According to Karen Cleaver, chief operating officer at Underground Marketing, fashion agencies are reshuffling entire operational systems to function without Wintour’s centralized authorization. “What’s really happening behind the scenes is a workflow revolution. Fashion PR teams are restructuring their entire approval processes—instead of one final decision-maker, they’re implementing committee-based systems. We’re processing 40% more content requests from agencies serving fashion brands compared to last quarter. Wintour’s departure means those carefully calibrated tones that relied on her aesthetic approval suddenly need recalibration. Our content teams are already fielding requests to help fashion brands develop more autonomous brand voices that don’t depend on single gatekeepers.”

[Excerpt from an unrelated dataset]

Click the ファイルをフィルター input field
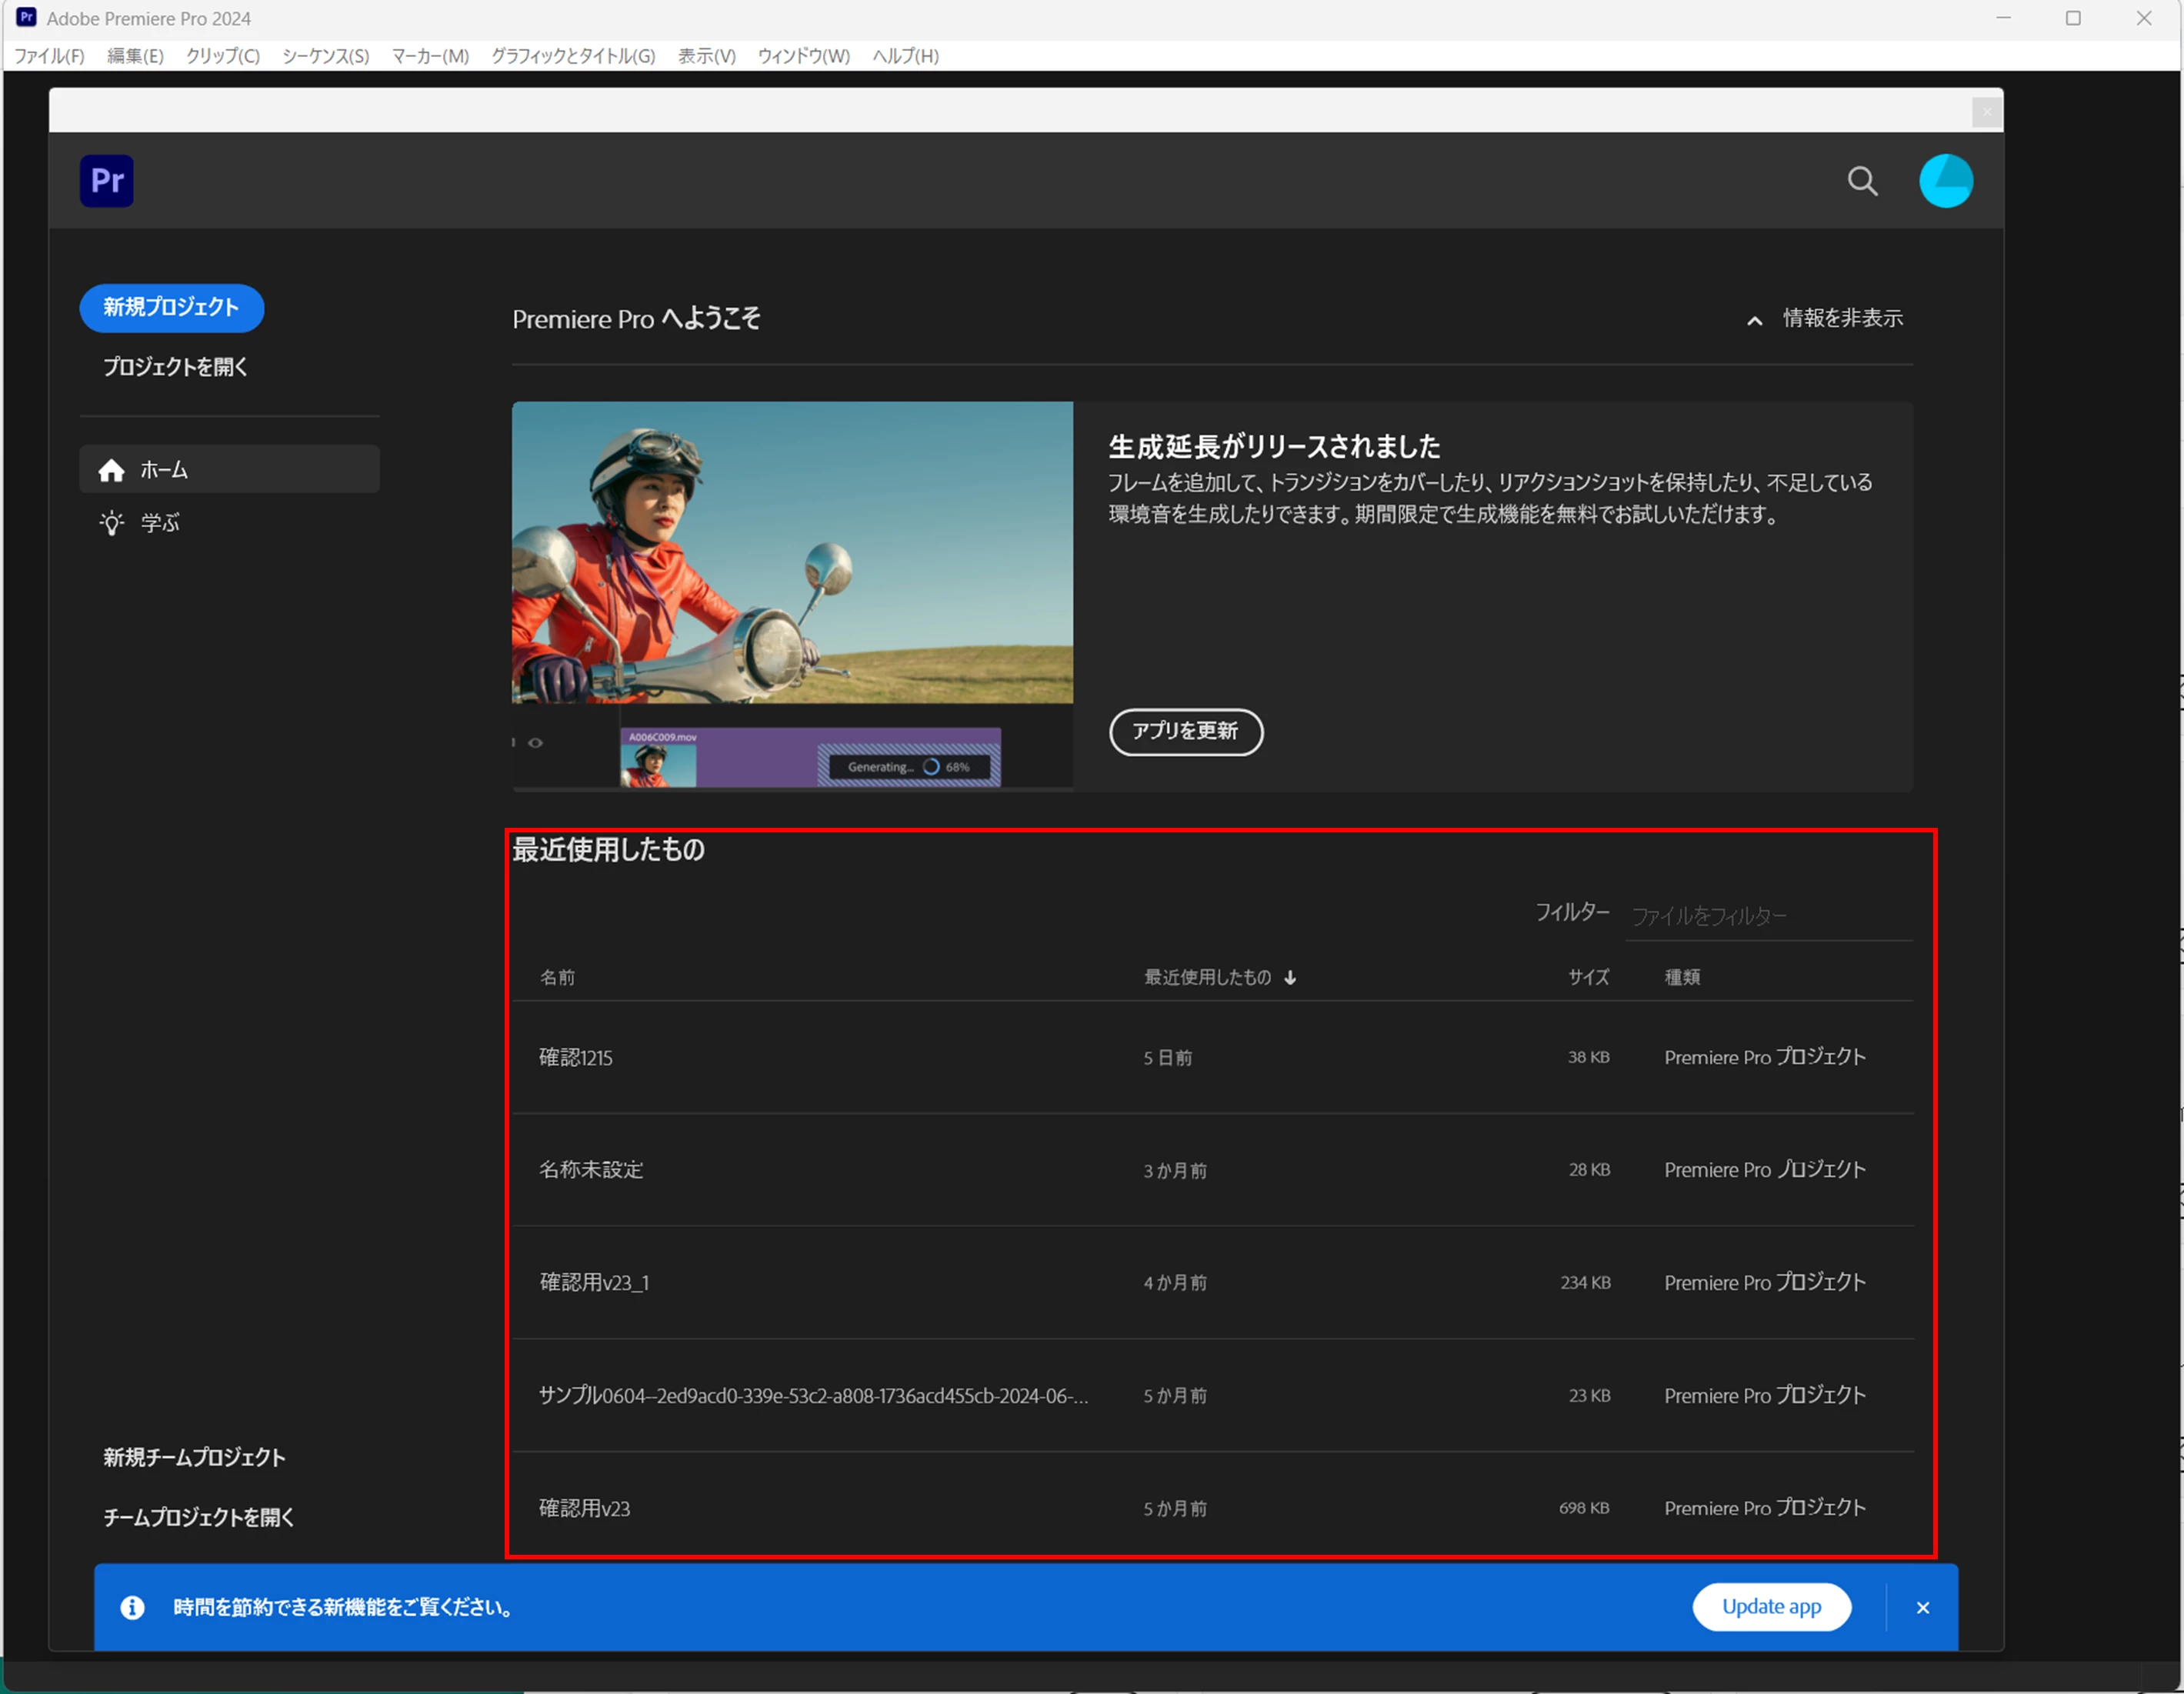Image resolution: width=2184 pixels, height=1694 pixels. tap(1768, 916)
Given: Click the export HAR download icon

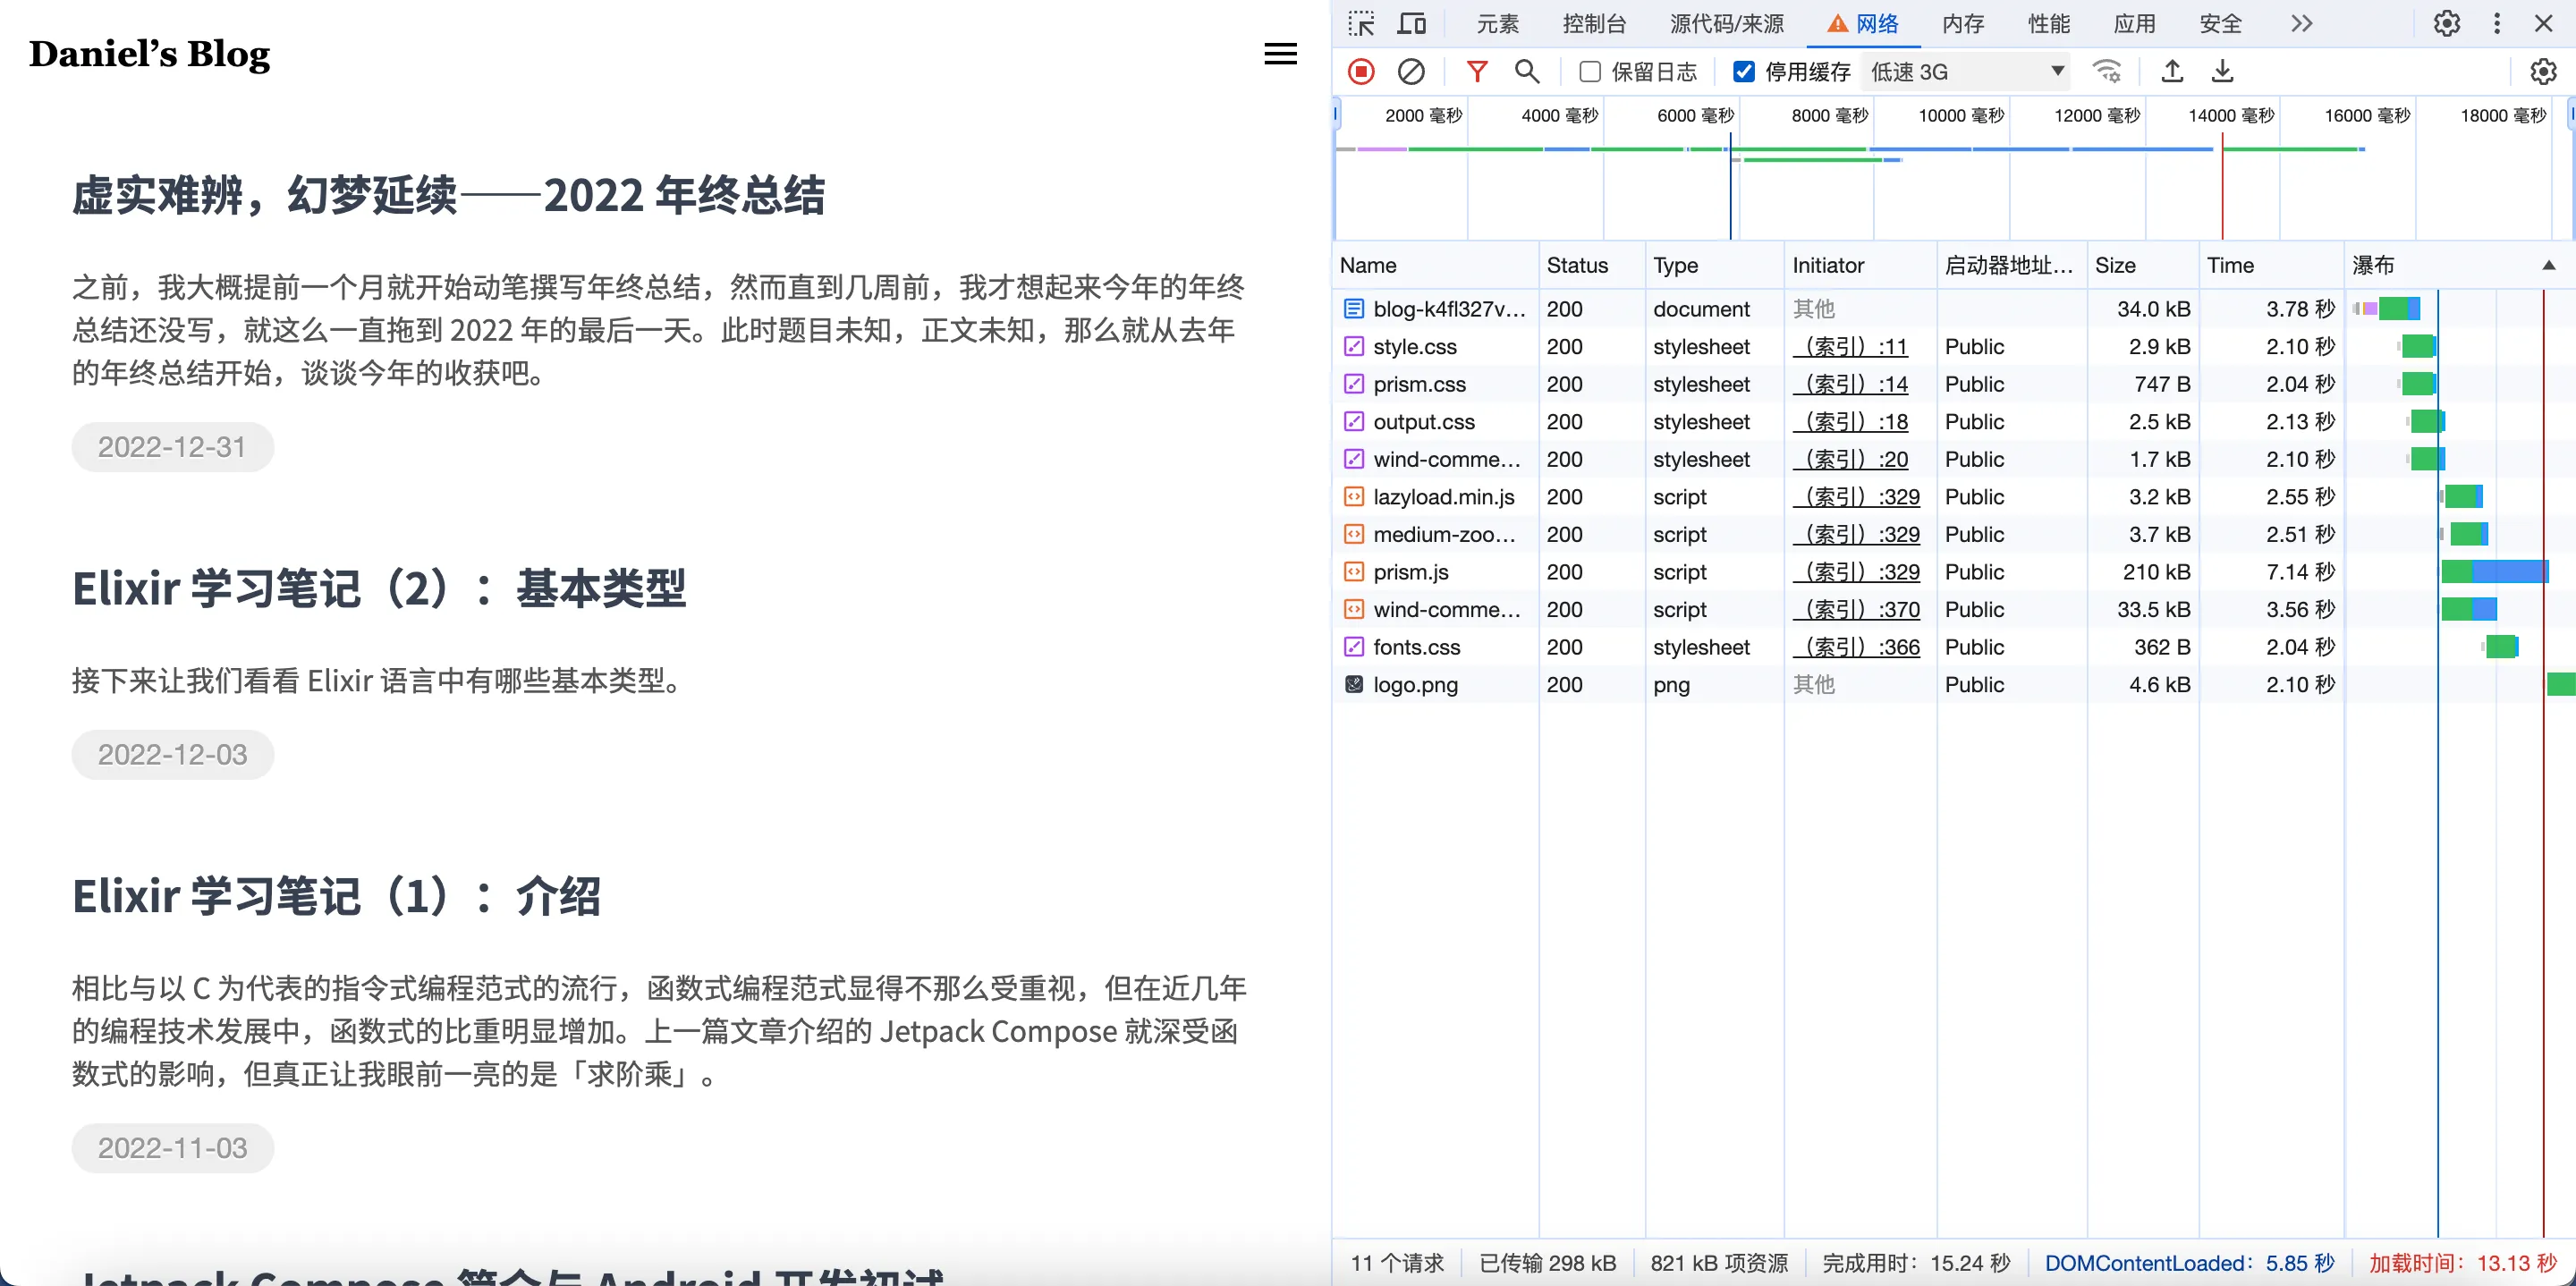Looking at the screenshot, I should pyautogui.click(x=2222, y=71).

Other fashion insiders are also adapting their creative strategies for a post-Wintour landscape. “As a stylist, I’m already prepping celebrity looks with subtle nods to a Vogue-less future,” celebrity stylist Pilar Scratch noted. “More inclusive sizing, bold color play, gender fluid styling; the kind of wardrobe headlines that shout ‘We’re ready for Her Vogue, however it shows up.’ It’s time to pitch narrative shifts: diversity, tech, sustainability, while Vogue undergoes its own rebranding. That alignment can be transformative if you’re first out of the gate, not 50th. It’s an opportunity to drive fresh visuals, fresh voices, and fresh energy into narratives once tethered to Anna’s legacy.”
And what would a modernized version of Vogue look like? “We might see Vogue become more personality-led through its content creators or contributors rather than a single figurehead,” suggested Kintija Sluka, head of PR & Performance at One March PR. “Think more behind-the-scenes access, more real-time editorial voices, maybe even a bigger push into video and creator collabs.’’
Scratch added, “I expect upcoming editors to pull Vogue deeper into digital. TikTok styling tutorials, AI-curated capsule wardrobe drops, metaverse fashion previews. But don’t sleep on IRL. Expect Vogue to double down on live pop-up events, styling clinics, and experiential retail. Because in a world gone virtual, people still crave to feel velvet under their fingers.”
Ultimately, luxury brand marketers and CMOs must accept Wintour’s way won’t deliver their next generation of customers. “There’s a bigger shift playing out – aspiration isn’t being defined by the media anymore, it’s being shaped by communities,” declared Albert Varkki, fashion expert and co-founder of Von Baer. “These days, fashion authority could just as easily be a 22-year-old stylist in Lagos with 40,000 followers, or someone writing longform critiques on Substack through a climate lens. Cultural relevance now comes from being part of the conversation, not floating above it.”
Whether the pending head of editorial content reports to Anna Wintour, Lauren Sanchez Bezos, or some yet-unknown successor, Vogue’s uphill battle requires earning influence with audiences no longer trusting it to define trends. And while Wintour’s once-envied crown may remain on the masthead, its authority to command the culture has faded. Should Vogue evolve into a more dynamic, inclusive brand or fade into curated irrelevance depends on if its next leader is willing to reflect the world in the magazine’s pages and digital presence as it is and not as fashion’s last empress once imagined it to be.